Koyaanisqatsi was made by Americans, about America, for Americans.

The image style and content and the soundtrack (turn it up, even better by the 1998 rerecorded soundtrack and turn it up) are all familiar to American eyes and ears.

Poyaanisqatsi was made by a mixed team of nationalities about the countries of the Southern hemisphere. It goes places where we do not usually go, we face the unfamiliar. The soundtrack does the same thing. It uses rhythmical and melodic styles from the countries visited, once again unfamiliar to our American eyes and ears.

I enjoy Koyaanisqatsi for the awesome imagery including time scale effects a nd the unusual view it presents to us of what we live in everyday.

Both movies use picture with music but no words. The creators intended it to carry a message but left it to the viewer to create it. Here's a single example from the opening of K.

The visual shows the beginning of man's journey from Earth to moon, and the camera is put where we can see the rocket engines come to life close up. The soundtrack is completely contrary to the obvious visual idea. Instead of trumpet fanfares and explosions of sound we strain to hear deep solo voices chanting the title of the movie over and over as the dramatic rocket launch visual is slowed down so that 3 seconds ocupies 3 minutes. The result is a strange contrast between sound and vision which stands apart from conventional ideas.
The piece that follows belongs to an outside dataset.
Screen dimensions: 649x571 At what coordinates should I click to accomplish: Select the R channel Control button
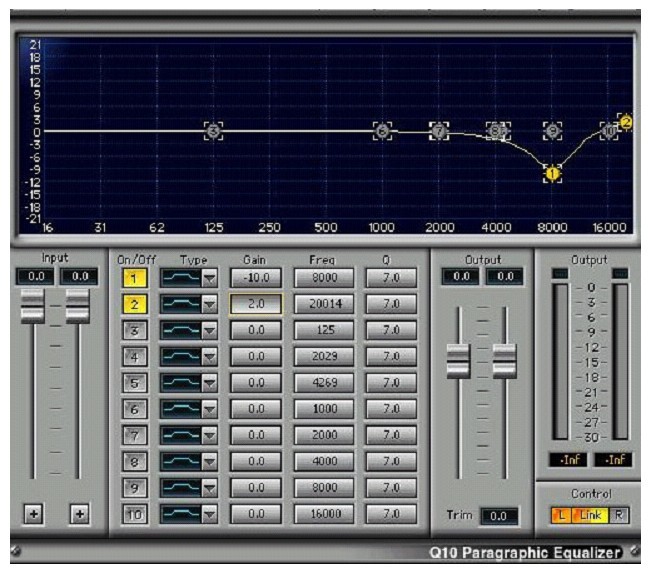click(x=618, y=516)
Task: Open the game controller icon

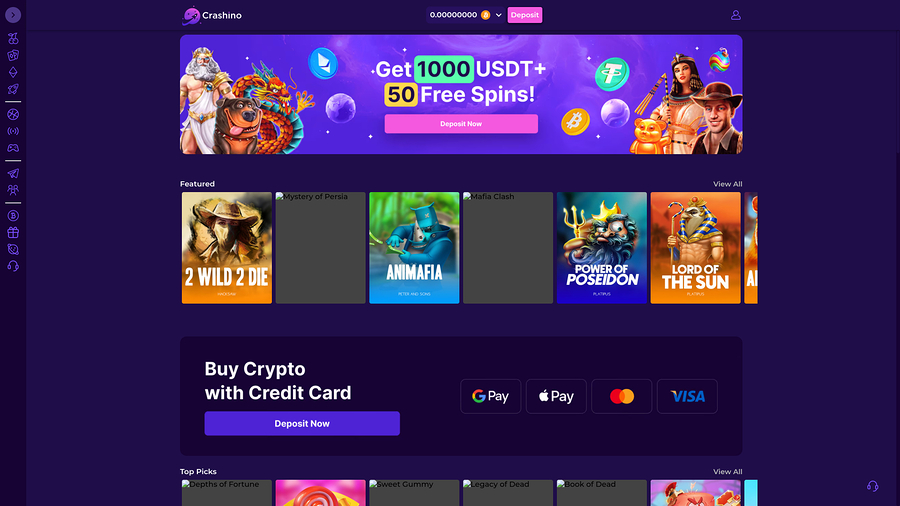Action: pos(13,148)
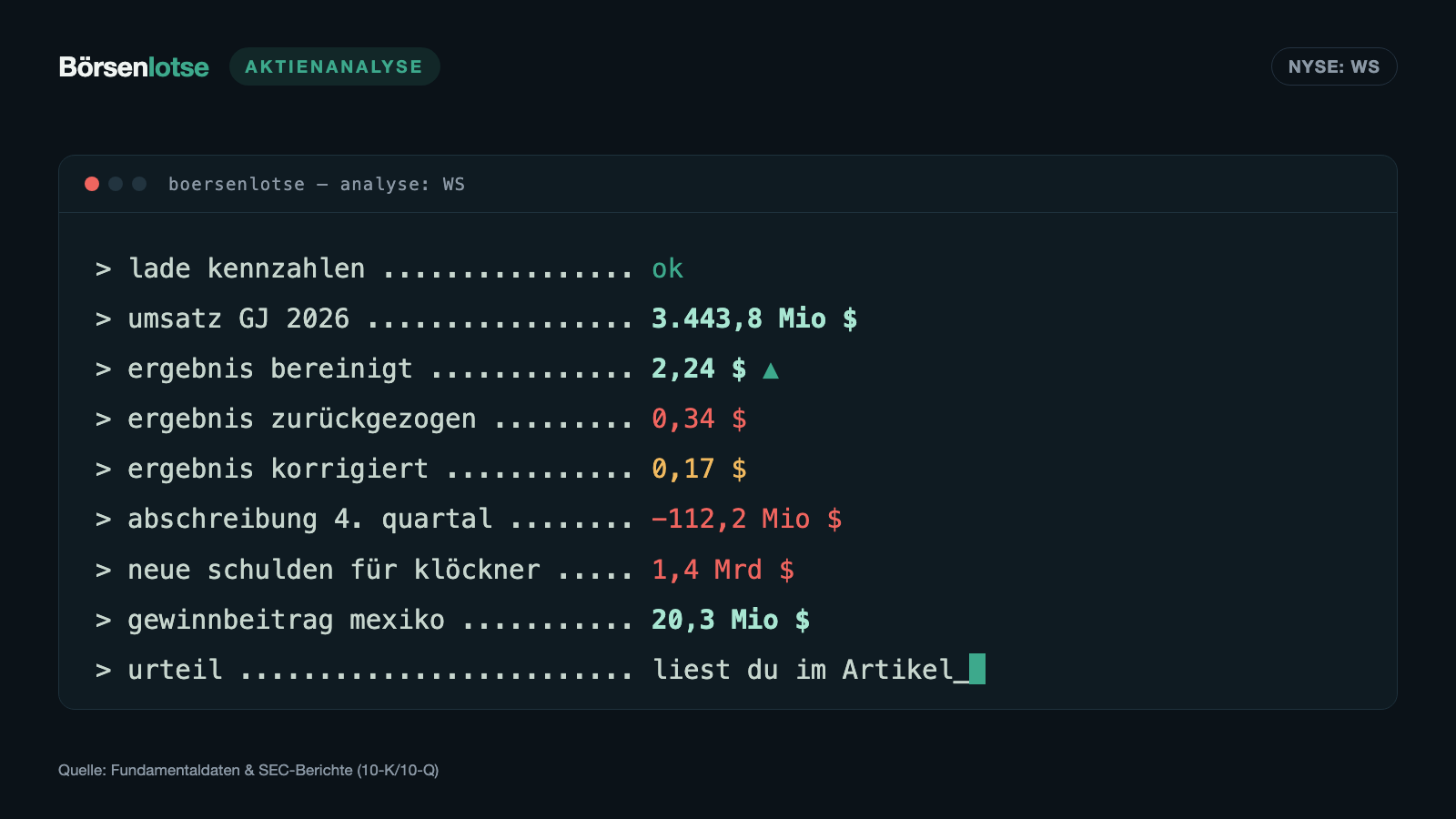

AS the rocket trembles in a shower of ice we are invited to ponder all the meanings that this event might possess and the space and time provided for our imagination to operate inside encourage the same contrary thoughts. The time distortion means that we no longer experience the explosive impulse created by man's mastery of metal, electricity and chemicals and let loose in a mighty roar when the clock counts ZERO.

Here there is no clock, the deep voice marks the passage of time and the picture we see is of some machine never seen before that can rise gently up into the air to the sound of chanting.
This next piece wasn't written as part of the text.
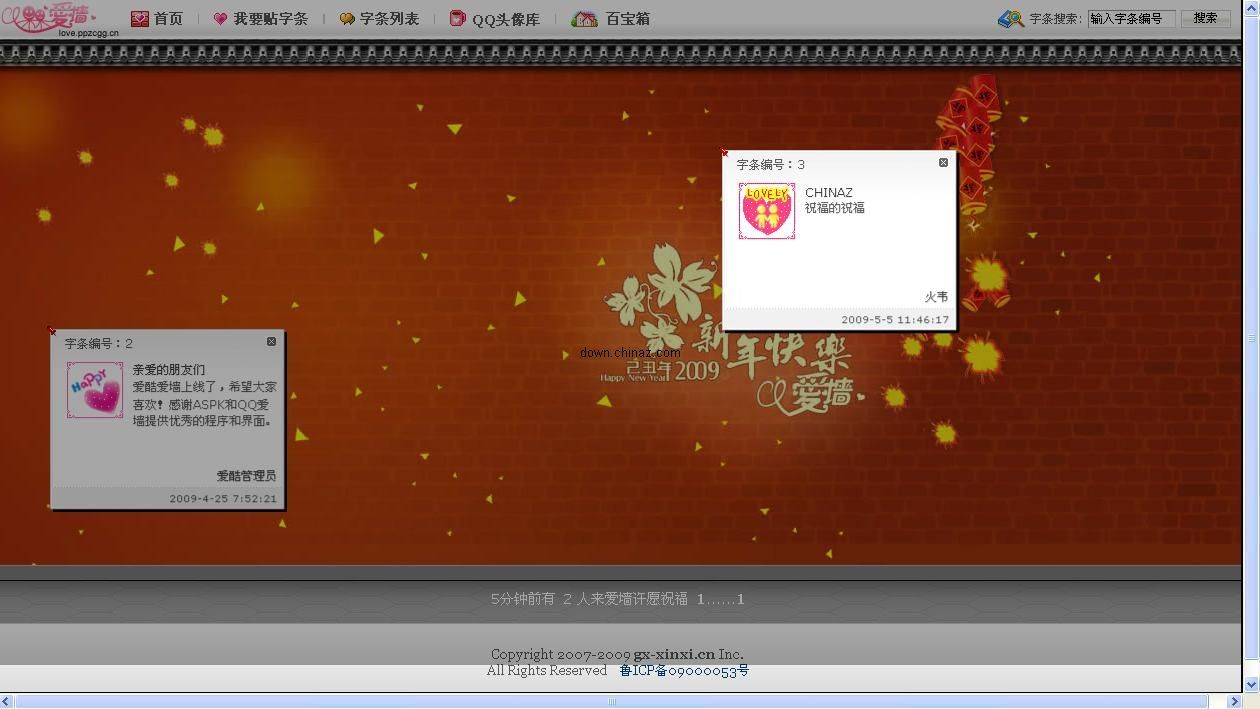The image size is (1260, 709).
Task: Click the 首页 home icon
Action: point(140,19)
Poyaanisqatsi explores the more ancient ways still existing, outdoor manual labor rather than factories, seasonal activities, self sufficiency by sailing, fishing, digging, plowing, reaping and grinding the crop on small scales.

Less time is given over to time compression which was a strong feature of Koy'si. More time is given to time expansion, slow-motion cinematography and multiple exposure process. We spend time with the camera close up with people, individuality begins to become important as we are able to disriminate groups and individuals within groups.

The second half of 'P'begins to include material that may have a direct distressing affect on the viewer, perhaps only an uncomfortable feeling at first, which in my experience with repeated viewing, becomes stronger. There are a handful of moving images that for me have become outright disturbing, and more so each time I see them. There is sense of something dreadfully wrong going on, that we know about but are helpless and unable to name it and abolish it.

If anything the soundtrack of 'P' is superior to 'K' but again upon repeated listening. There is a piece of singing (at about 80 mins) that is in Muslim religious style and which blew my socks off with the combination of vocal strength and clarity, subtlety of melody, subtlety of rythmyic phrasing and powerful capability to attract attention.

I have no hesitation recommending 'K' to anyone including children. 'P' is more difficult, by the end you have seen some uncomfortable truths about the poor quality of life affecting a large proportion of the world population. How comfortable can we be on our sofas watching this tale be told to us?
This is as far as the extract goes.